Chromatography Forum

I have several years working in preparative chromatography and this not happened to me so far. I use Phenomenex columns (Luna and Gemini, C18 media) and I have watched in recent months a considerable increase of pressure to purify compounds with amine radicals (active and disabled) and amides. One of these products made that a Luna "died" in a week (basic aqueous phase: pH 7.4. Organic phase MeCN-MeOH)
The dimensions of columns are 100x21.2mm 5um.
I use a pre-column guard.
The amount of sample injected is 25-50mg.
Is there a specific column for these compounds?
Is the problem of the column, or compounds?
Could the problem have been generated by the by-products of the reaction?

I wish you can help me,
thanks

It is usually not the product that you are purifying, but gunk in the sample that is clogging up columns. Try to figure out what this is, and then think about elution schemes.

What does the column manufacturer recommend you to do?

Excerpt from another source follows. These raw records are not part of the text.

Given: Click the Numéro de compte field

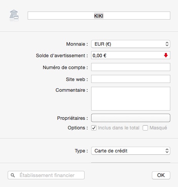Looking at the screenshot, I should (131, 67).
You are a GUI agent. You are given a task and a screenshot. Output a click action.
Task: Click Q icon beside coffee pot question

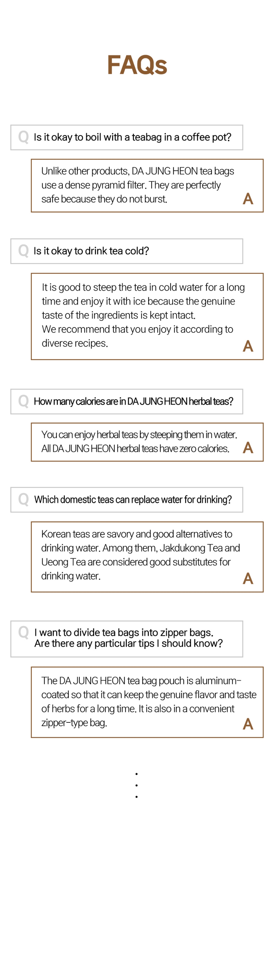coord(23,137)
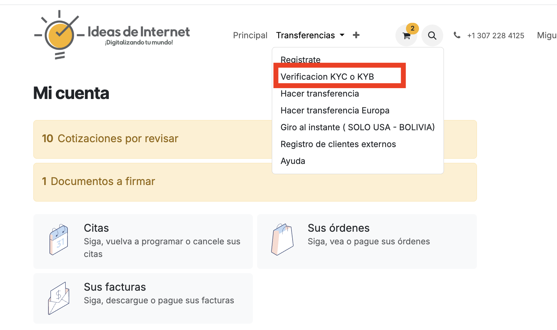557x330 pixels.
Task: Go to the Principal page link
Action: (250, 35)
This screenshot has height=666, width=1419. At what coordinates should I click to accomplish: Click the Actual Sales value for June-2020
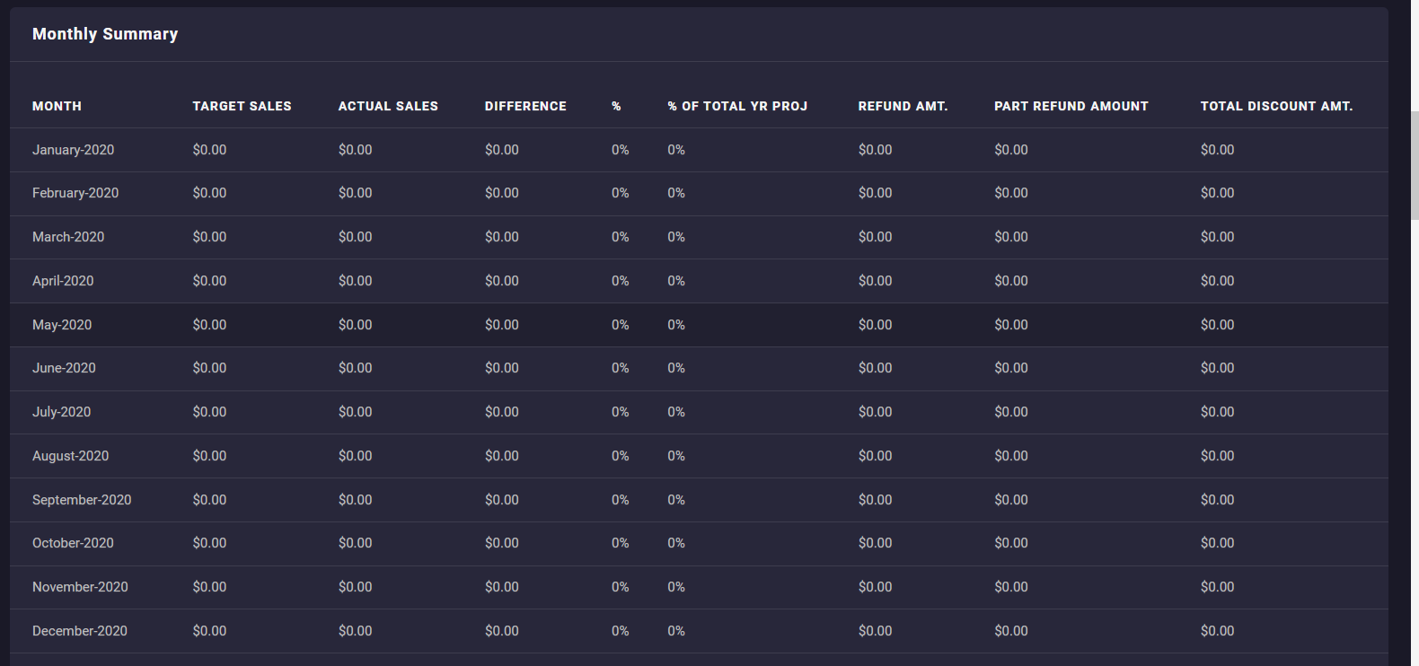tap(355, 368)
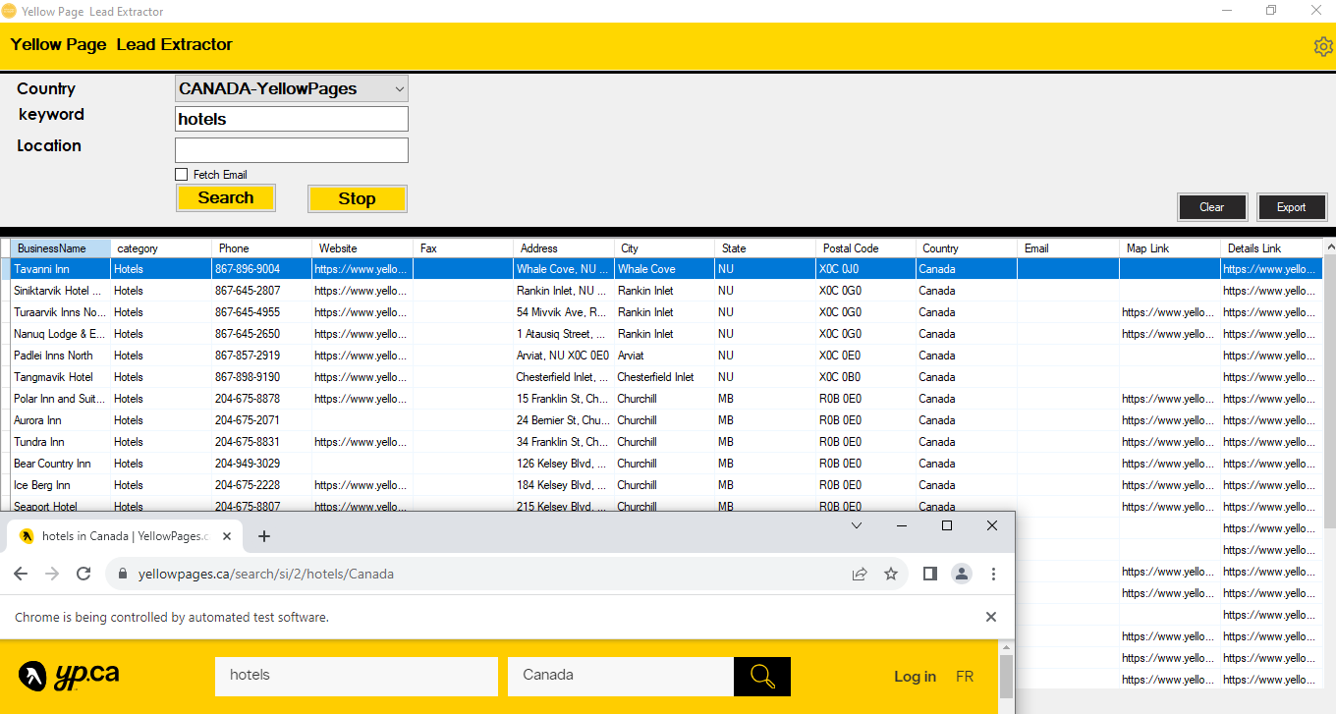Click the Search button
Screen dimensions: 1336x714
225,197
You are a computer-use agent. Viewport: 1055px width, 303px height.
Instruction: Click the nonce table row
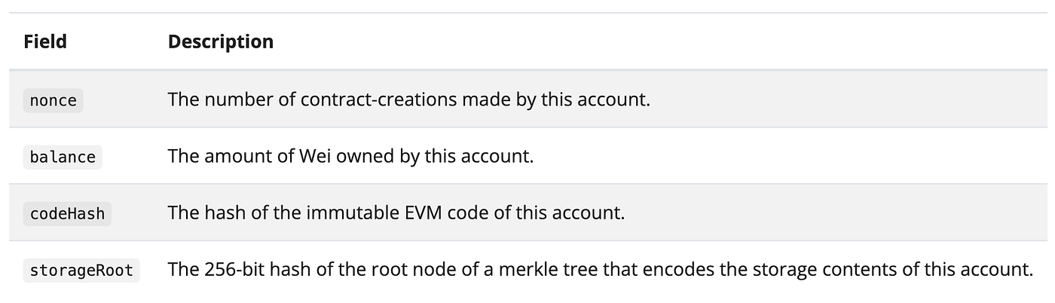click(x=829, y=99)
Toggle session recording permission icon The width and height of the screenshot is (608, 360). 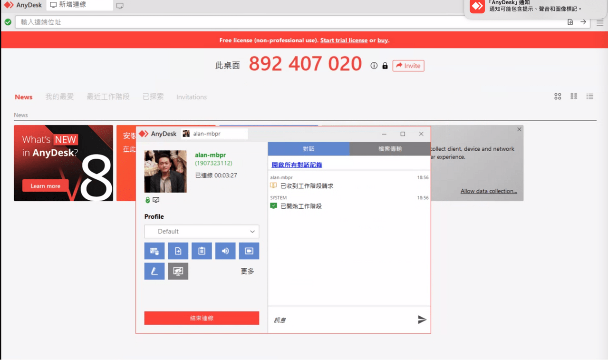[249, 251]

Following the recommendations of the manufacturer, the column wash back flush (pure water, MeCN, THF, CH2Cl2, THF, water-MeCN 50%, mobile phase)
But pressure has not improved. They also recommended inject 20 mg, but this was to continue blocking the column. I have tried injections of 4ml and 8ml, but the result is the same.

More information about the sample preparation: the sample was dissolved with the mobile phase.
I also tried to purify it using an aqueous acid (0.1% formic acid), but the result was increased pressure to the overpressure.

1, how did your Gemini behave?

2, I wish you could see if the peak shape was changing so that you know if the column was actually fouling

3, what was in your sample?

4, does the residual radical cause polymerization of something? if so the polymer may clog your column;

5, some vendors admit their C18 column foul quickly at pH 7 or above

1, Gemini endured more about this product, but the column is currently working around 140Bar, when usually work around 60Bar.
2, There was no change in peak shape that tells me nothing unusual. Since the first injection (just endured two injections Luna, in Gemini the rest: about 20) until the end, I always got the same kind of peak.
3, Pentane ring and an aromatic ring (let's call them 1 and 2) with a carboxylic acid in 2 (position 1) and a carbonyl in 2 (position 6). In 2, in position 3, SEA contains alkyl amines and amides.
4, I do not know if there was a polymerization. How could I know it?
5, The pH range is 2-10 in Luna (although about 2, lasts a very short life). In Gemini, pH 1-14. I always use Luna with pH around 7 to 8.

Clean up your act as Uwe already told you.

if the junk was from the sample it should have block both Luna and Gemini the same way. Since Gemini is lasting longer than Luna it seems to me your sample actually was reacted with stationary phase.

Why and how? Of course it is challenging question. Usuchrom is the only person who may have the answer.

I think the problem was the pH. Because I tried to purify with Gemini and also, the pressure incresing. Al the examples that I told before was with a basic pH (around 7.5). At least I have to purify with Formic Acid 0.1%, in Gemini, and the pressure decreased (not too much).